Stored data entries:
+++

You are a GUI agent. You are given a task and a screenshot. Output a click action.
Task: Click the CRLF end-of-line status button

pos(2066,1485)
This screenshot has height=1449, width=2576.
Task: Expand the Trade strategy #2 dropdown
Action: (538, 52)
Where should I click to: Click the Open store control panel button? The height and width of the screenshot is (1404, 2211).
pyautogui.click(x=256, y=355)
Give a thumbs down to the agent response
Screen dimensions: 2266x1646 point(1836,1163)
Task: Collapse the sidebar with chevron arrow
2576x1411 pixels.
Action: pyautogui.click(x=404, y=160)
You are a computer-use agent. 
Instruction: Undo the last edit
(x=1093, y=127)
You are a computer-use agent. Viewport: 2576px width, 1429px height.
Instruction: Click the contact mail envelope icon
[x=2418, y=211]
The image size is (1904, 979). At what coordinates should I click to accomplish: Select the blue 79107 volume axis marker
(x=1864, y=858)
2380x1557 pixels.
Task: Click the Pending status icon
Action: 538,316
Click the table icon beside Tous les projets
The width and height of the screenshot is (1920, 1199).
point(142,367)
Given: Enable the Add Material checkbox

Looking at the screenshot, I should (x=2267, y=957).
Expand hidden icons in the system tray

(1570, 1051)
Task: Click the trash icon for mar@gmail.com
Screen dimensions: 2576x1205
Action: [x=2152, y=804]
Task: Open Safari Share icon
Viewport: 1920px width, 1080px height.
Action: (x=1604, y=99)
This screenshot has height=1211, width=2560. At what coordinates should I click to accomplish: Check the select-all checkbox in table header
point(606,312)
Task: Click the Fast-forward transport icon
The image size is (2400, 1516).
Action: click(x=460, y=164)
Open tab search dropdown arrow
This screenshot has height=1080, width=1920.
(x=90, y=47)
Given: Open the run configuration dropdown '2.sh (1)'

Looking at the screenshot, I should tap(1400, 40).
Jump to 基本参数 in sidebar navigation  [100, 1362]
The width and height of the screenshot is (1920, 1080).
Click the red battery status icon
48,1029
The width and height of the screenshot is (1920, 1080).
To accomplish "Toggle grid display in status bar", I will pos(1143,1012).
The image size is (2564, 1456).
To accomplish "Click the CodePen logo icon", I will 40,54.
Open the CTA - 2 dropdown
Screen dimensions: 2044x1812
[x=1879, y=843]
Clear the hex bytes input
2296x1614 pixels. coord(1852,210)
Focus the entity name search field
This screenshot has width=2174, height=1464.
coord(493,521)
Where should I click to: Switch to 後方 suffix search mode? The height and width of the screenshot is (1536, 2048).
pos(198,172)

+++

→ TASK BRIEF
Would you repeat each line above exactly as it stands?

→ ANSWER TO THE EXERCISE
You are a GUI agent. You are given a task and a screenshot. Output a click action.
Task: Click the CRLF end-of-line status button

pos(2066,1485)
This screenshot has height=1449, width=2576.
Task: Expand the Trade strategy #2 dropdown
Action: (538, 52)
Where should I click to: Click the Open store control panel button? The height and width of the screenshot is (1404, 2211).
pyautogui.click(x=256, y=355)
Give a thumbs down to the agent response
Screen dimensions: 2266x1646 point(1836,1163)
Task: Collapse the sidebar with chevron arrow
2576x1411 pixels.
Action: pyautogui.click(x=404, y=160)
You are a computer-use agent. 
Instruction: Undo the last edit
(x=1093, y=127)
You are a computer-use agent. Viewport: 2576px width, 1429px height.
Instruction: Click the contact mail envelope icon
[x=2418, y=211]
The image size is (1904, 979). At what coordinates should I click to accomplish: Select the blue 79107 volume axis marker
(x=1864, y=858)
2380x1557 pixels.
Task: Click the Pending status icon
Action: 538,316
Click the table icon beside Tous les projets
The width and height of the screenshot is (1920, 1199).
point(142,367)
Given: Enable the Add Material checkbox

Looking at the screenshot, I should (x=2267, y=957).
Expand hidden icons in the system tray

(1570, 1051)
Task: Click the trash icon for mar@gmail.com
Screen dimensions: 2576x1205
Action: [x=2152, y=804]
Task: Open Safari Share icon
Viewport: 1920px width, 1080px height.
Action: (x=1604, y=99)
This screenshot has height=1211, width=2560. At what coordinates should I click to accomplish: Check the select-all checkbox in table header
point(606,312)
Task: Click the Fast-forward transport icon
The image size is (2400, 1516).
Action: click(x=460, y=164)
Open tab search dropdown arrow
This screenshot has height=1080, width=1920.
(x=90, y=47)
Given: Open the run configuration dropdown '2.sh (1)'

Looking at the screenshot, I should tap(1400, 40).
Jump to 基本参数 in sidebar navigation  [100, 1362]
The width and height of the screenshot is (1920, 1080).
Click the red battery status icon
48,1029
The width and height of the screenshot is (1920, 1080).
To accomplish "Toggle grid display in status bar", I will pos(1143,1012).
The image size is (2564, 1456).
To accomplish "Click the CodePen logo icon", I will 40,54.
Open the CTA - 2 dropdown
Screen dimensions: 2044x1812
[x=1879, y=843]
Clear the hex bytes input
2296x1614 pixels. coord(1852,210)
Focus the entity name search field
This screenshot has width=2174, height=1464.
coord(493,521)
Where should I click to: Switch to 後方 suffix search mode? The height and width of the screenshot is (1536, 2048).
pos(198,172)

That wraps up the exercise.